▶ _What you should do_
Go through the entries and copy every line that has the string "World" in it.

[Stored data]
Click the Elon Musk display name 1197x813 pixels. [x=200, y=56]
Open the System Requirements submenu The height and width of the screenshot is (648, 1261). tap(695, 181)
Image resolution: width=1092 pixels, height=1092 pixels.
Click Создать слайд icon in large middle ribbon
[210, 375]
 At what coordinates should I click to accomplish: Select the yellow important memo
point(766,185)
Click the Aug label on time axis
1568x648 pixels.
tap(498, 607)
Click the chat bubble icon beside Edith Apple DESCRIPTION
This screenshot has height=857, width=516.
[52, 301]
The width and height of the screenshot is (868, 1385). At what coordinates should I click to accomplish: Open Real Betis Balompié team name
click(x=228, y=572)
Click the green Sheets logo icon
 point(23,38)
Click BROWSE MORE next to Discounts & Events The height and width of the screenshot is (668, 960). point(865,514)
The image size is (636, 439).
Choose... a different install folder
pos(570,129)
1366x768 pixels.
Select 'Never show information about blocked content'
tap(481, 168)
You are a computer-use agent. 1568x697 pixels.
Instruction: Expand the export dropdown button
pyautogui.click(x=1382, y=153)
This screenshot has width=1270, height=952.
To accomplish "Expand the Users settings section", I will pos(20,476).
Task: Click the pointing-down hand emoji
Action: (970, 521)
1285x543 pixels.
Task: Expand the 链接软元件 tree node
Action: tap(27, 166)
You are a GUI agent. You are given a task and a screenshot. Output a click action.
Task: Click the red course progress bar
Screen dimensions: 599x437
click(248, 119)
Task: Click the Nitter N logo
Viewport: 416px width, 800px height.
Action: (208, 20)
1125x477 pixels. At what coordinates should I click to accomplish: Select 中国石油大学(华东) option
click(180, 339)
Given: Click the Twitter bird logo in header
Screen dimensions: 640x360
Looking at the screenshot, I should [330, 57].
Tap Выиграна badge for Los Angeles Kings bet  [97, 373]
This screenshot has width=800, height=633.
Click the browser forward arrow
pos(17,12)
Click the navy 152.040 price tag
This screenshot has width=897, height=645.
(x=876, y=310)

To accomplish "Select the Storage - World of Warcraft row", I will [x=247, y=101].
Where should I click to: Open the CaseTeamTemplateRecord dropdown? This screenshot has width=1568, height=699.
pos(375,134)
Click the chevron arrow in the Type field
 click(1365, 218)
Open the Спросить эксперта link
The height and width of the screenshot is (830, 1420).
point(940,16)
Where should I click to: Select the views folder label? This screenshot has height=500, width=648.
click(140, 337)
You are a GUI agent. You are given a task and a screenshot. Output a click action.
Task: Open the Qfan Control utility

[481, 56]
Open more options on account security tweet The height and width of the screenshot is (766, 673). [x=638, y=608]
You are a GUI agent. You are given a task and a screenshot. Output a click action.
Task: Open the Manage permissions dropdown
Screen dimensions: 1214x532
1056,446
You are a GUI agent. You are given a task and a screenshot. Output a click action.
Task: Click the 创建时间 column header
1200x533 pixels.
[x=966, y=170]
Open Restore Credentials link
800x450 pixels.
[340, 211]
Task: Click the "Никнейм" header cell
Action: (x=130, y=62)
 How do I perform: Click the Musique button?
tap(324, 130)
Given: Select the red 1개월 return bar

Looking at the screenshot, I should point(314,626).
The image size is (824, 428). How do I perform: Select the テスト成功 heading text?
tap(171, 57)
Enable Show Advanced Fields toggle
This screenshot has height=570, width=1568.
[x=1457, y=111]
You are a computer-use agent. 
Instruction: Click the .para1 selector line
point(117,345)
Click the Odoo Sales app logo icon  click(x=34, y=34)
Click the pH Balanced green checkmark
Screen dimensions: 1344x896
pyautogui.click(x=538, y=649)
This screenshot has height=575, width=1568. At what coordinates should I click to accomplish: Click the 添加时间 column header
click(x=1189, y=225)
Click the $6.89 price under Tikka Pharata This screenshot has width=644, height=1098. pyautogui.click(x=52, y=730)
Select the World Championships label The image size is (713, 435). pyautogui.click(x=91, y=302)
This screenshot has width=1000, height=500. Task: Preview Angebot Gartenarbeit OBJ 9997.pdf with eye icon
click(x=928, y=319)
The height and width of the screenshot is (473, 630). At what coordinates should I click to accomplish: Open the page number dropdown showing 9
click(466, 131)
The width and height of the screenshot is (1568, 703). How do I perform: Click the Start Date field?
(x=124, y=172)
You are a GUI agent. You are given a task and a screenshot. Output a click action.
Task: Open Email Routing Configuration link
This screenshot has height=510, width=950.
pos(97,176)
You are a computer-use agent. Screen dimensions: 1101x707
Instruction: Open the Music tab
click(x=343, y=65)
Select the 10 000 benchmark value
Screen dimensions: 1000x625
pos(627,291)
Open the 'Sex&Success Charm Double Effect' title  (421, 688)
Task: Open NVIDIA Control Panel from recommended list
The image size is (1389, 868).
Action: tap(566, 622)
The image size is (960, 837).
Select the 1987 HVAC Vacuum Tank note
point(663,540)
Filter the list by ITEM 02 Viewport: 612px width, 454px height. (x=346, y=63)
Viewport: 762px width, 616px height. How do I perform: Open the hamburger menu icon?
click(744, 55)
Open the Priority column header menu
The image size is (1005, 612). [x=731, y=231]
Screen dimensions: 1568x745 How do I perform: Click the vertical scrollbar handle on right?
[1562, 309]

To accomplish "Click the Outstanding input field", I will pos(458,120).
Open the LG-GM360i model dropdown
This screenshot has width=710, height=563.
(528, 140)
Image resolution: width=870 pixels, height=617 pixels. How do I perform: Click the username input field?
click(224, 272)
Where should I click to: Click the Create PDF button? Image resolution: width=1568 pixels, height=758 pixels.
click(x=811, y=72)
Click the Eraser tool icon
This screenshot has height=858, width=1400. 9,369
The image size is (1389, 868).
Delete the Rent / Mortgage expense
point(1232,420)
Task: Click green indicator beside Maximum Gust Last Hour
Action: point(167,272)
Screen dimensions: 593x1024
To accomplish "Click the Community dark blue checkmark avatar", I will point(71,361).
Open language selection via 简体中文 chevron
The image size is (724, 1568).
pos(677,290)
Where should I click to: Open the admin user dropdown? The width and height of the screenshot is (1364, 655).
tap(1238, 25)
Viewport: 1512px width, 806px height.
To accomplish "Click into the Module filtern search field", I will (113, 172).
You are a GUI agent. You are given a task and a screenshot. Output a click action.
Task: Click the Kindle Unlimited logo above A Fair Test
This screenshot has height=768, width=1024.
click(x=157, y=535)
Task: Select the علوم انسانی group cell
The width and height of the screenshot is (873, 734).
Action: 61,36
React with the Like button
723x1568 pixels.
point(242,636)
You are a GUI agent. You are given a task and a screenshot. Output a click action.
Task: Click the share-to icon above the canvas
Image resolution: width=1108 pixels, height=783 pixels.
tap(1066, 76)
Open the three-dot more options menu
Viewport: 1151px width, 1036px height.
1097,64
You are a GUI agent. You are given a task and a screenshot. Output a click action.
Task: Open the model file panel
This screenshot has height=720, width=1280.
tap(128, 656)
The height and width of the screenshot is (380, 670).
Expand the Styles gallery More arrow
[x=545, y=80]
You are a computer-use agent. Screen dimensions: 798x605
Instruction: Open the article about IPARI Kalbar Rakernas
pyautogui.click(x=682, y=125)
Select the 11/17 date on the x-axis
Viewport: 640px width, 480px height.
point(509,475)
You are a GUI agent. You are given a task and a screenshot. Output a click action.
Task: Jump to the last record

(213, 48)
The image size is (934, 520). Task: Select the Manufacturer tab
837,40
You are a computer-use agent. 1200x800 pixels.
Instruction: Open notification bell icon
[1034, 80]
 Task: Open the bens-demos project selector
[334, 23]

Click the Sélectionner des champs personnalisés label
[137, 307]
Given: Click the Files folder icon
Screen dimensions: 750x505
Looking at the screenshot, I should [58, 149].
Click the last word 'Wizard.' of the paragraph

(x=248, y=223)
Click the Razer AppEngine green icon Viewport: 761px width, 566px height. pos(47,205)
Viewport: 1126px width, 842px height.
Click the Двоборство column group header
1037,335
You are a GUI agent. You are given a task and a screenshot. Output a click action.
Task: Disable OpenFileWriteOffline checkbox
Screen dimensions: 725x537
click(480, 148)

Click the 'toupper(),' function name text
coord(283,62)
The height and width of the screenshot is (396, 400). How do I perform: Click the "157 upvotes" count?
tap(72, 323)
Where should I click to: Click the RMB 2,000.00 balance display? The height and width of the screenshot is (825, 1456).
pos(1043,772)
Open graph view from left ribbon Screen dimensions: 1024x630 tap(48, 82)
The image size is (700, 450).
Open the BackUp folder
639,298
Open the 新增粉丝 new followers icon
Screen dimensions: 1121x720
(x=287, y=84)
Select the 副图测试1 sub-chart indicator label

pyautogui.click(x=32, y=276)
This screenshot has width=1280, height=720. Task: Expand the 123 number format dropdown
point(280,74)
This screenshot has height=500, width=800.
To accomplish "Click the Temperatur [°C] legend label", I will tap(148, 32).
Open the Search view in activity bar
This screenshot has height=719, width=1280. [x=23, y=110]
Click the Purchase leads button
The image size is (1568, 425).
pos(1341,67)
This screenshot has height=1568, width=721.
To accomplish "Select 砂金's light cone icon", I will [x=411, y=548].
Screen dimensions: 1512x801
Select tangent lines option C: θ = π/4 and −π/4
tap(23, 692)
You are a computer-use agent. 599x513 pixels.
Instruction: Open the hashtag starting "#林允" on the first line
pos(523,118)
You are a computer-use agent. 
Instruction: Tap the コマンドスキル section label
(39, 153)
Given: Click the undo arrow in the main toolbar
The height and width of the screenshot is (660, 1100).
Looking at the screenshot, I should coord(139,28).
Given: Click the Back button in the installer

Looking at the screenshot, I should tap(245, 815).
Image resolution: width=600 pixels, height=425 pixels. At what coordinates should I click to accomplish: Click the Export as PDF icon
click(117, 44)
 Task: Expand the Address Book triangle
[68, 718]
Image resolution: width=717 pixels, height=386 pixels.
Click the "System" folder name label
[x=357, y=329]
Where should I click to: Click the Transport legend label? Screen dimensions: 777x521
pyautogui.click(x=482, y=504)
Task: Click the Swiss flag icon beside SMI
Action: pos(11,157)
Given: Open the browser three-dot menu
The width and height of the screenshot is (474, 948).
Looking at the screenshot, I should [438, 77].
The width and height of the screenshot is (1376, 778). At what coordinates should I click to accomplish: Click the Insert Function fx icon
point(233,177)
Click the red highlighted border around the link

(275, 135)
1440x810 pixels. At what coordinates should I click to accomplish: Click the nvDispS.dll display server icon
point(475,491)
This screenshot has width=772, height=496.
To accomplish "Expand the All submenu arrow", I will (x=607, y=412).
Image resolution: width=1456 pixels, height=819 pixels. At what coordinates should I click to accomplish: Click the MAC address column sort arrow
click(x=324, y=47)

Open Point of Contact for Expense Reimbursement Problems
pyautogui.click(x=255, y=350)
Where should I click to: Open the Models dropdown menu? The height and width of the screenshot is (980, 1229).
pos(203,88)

▶ _Answer box_
To accomplish "Select the Storage - World of Warcraft row", I will [x=247, y=101].
Select the World Championships label The image size is (713, 435). pyautogui.click(x=91, y=302)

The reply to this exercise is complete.